++++ Working data

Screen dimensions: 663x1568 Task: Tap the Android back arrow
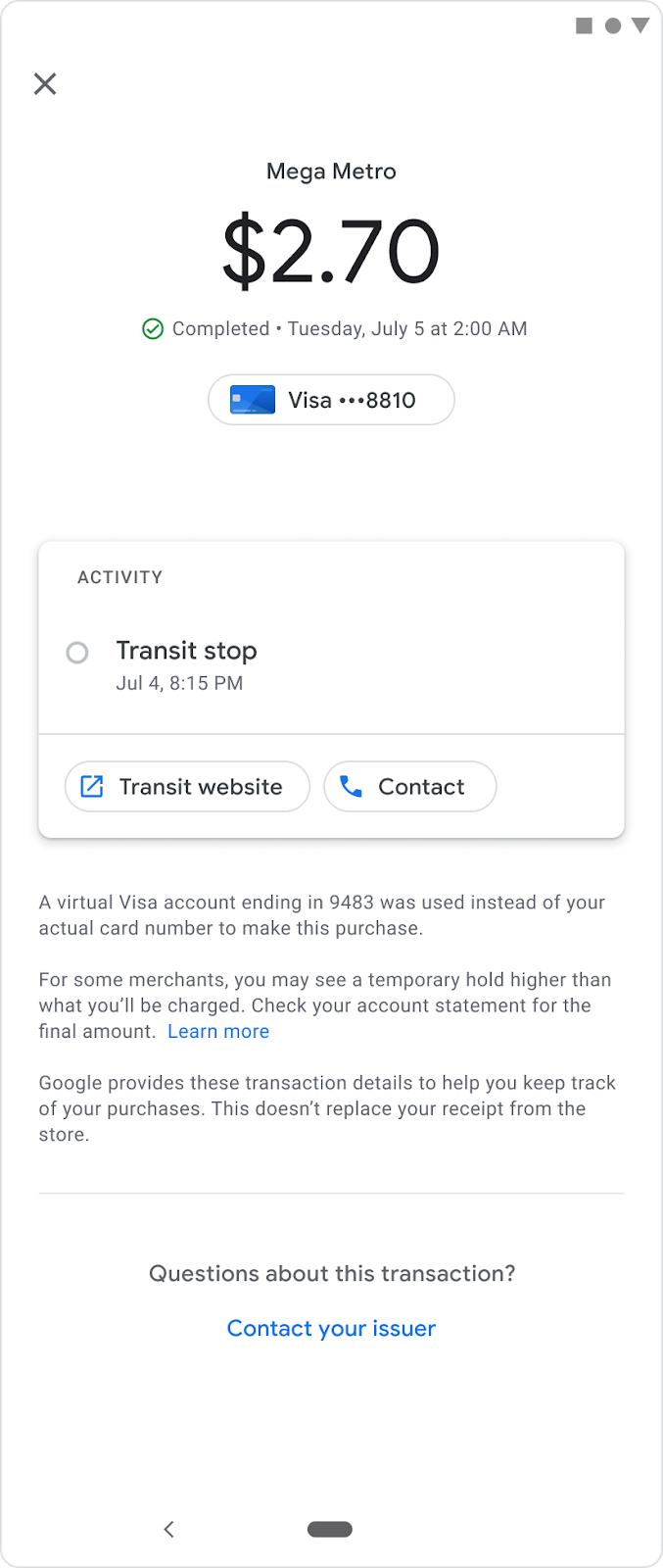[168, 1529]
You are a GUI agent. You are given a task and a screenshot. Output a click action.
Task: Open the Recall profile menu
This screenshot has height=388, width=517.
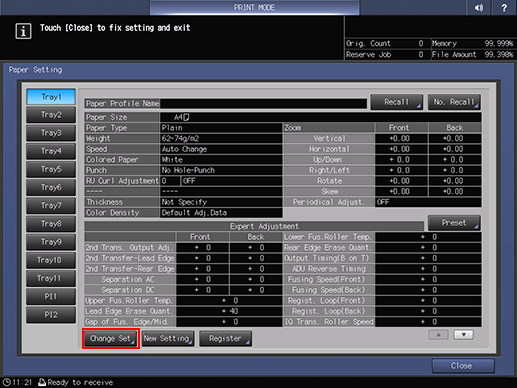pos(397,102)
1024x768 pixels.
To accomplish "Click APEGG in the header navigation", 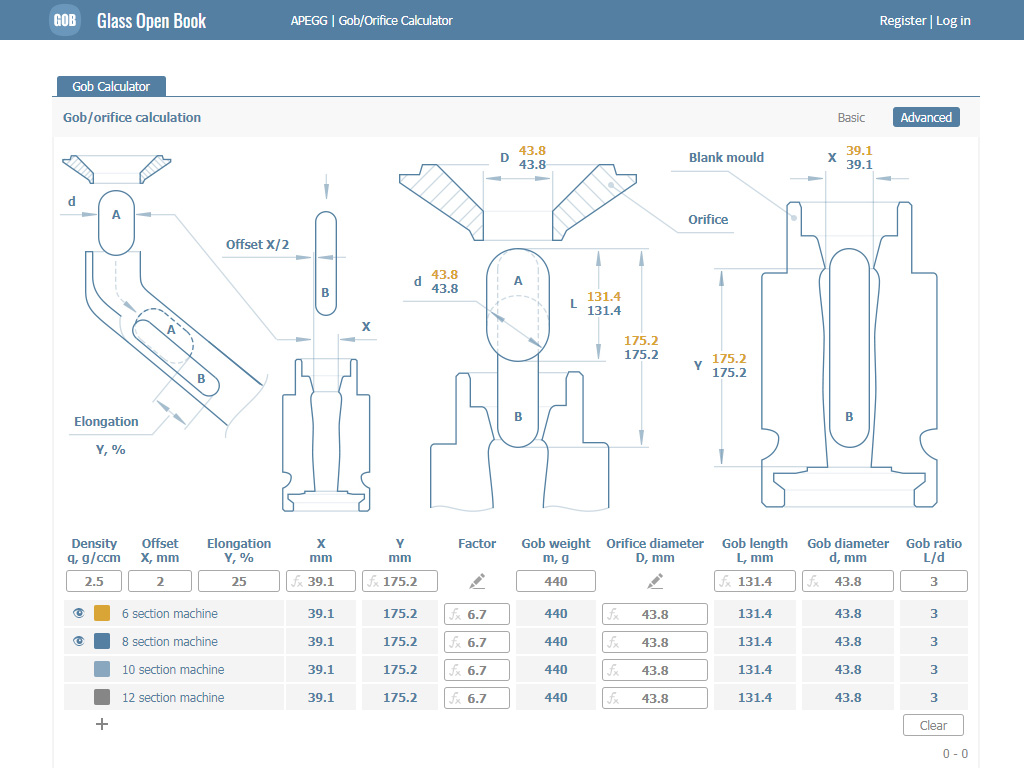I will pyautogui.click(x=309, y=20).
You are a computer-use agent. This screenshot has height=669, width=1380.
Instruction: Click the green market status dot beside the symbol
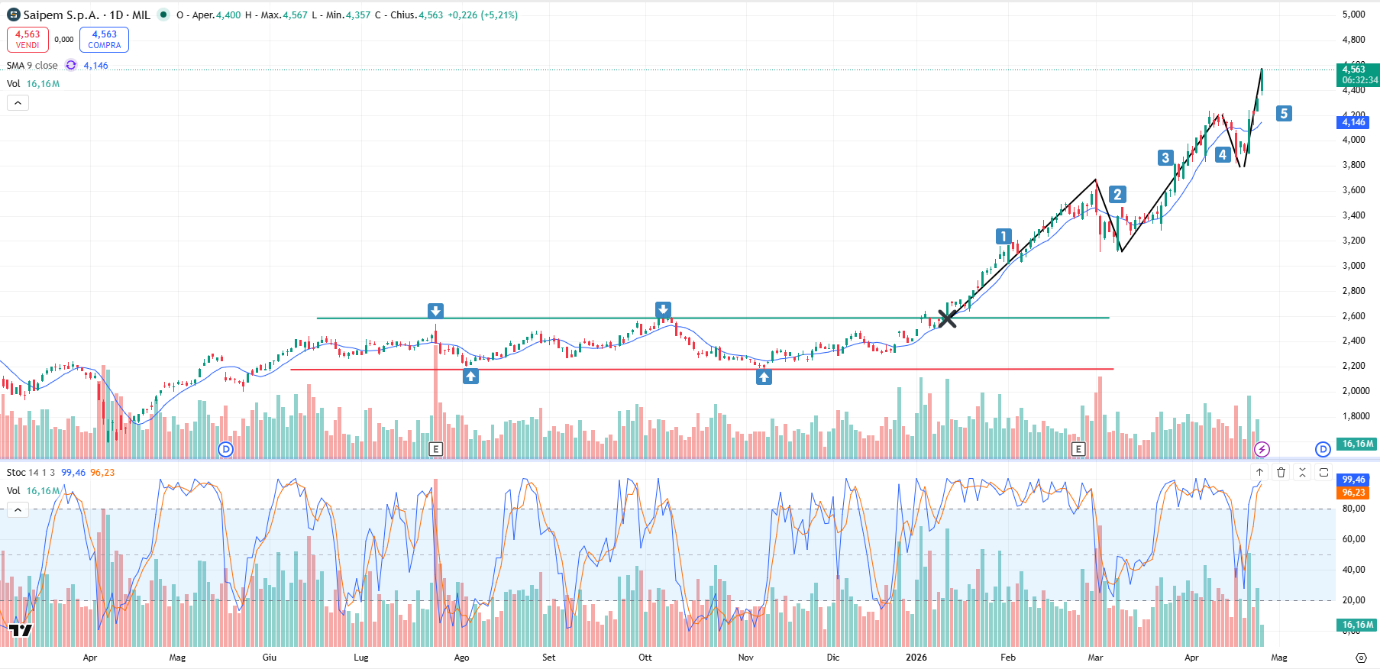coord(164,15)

++++++++
++++ Working data

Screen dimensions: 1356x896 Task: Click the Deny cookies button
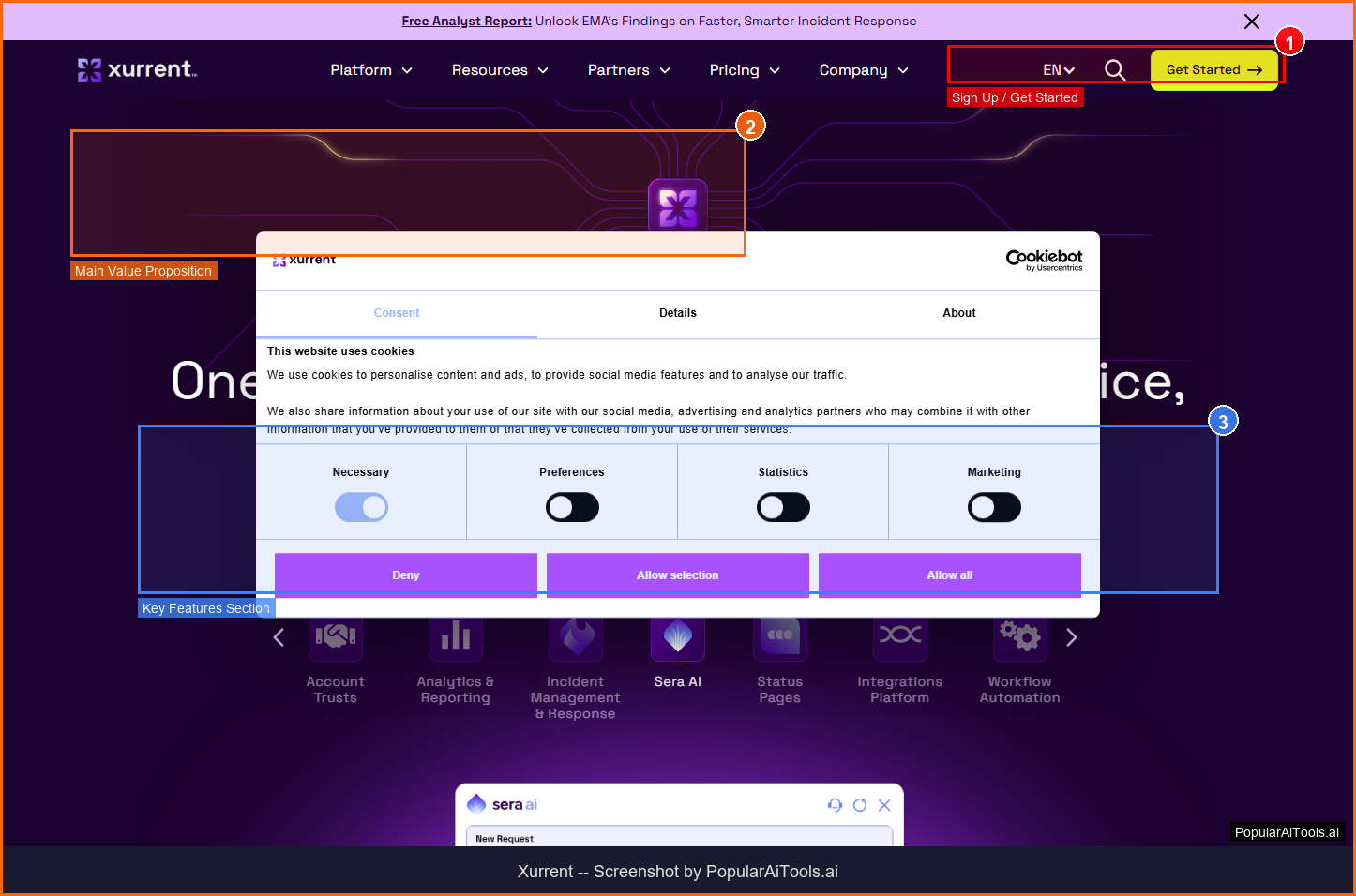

++++++++

• _What is needed_
Looking at the data above, report how many of its lines include the word "agent". The number alone is the answer.

• _Exercise result_
2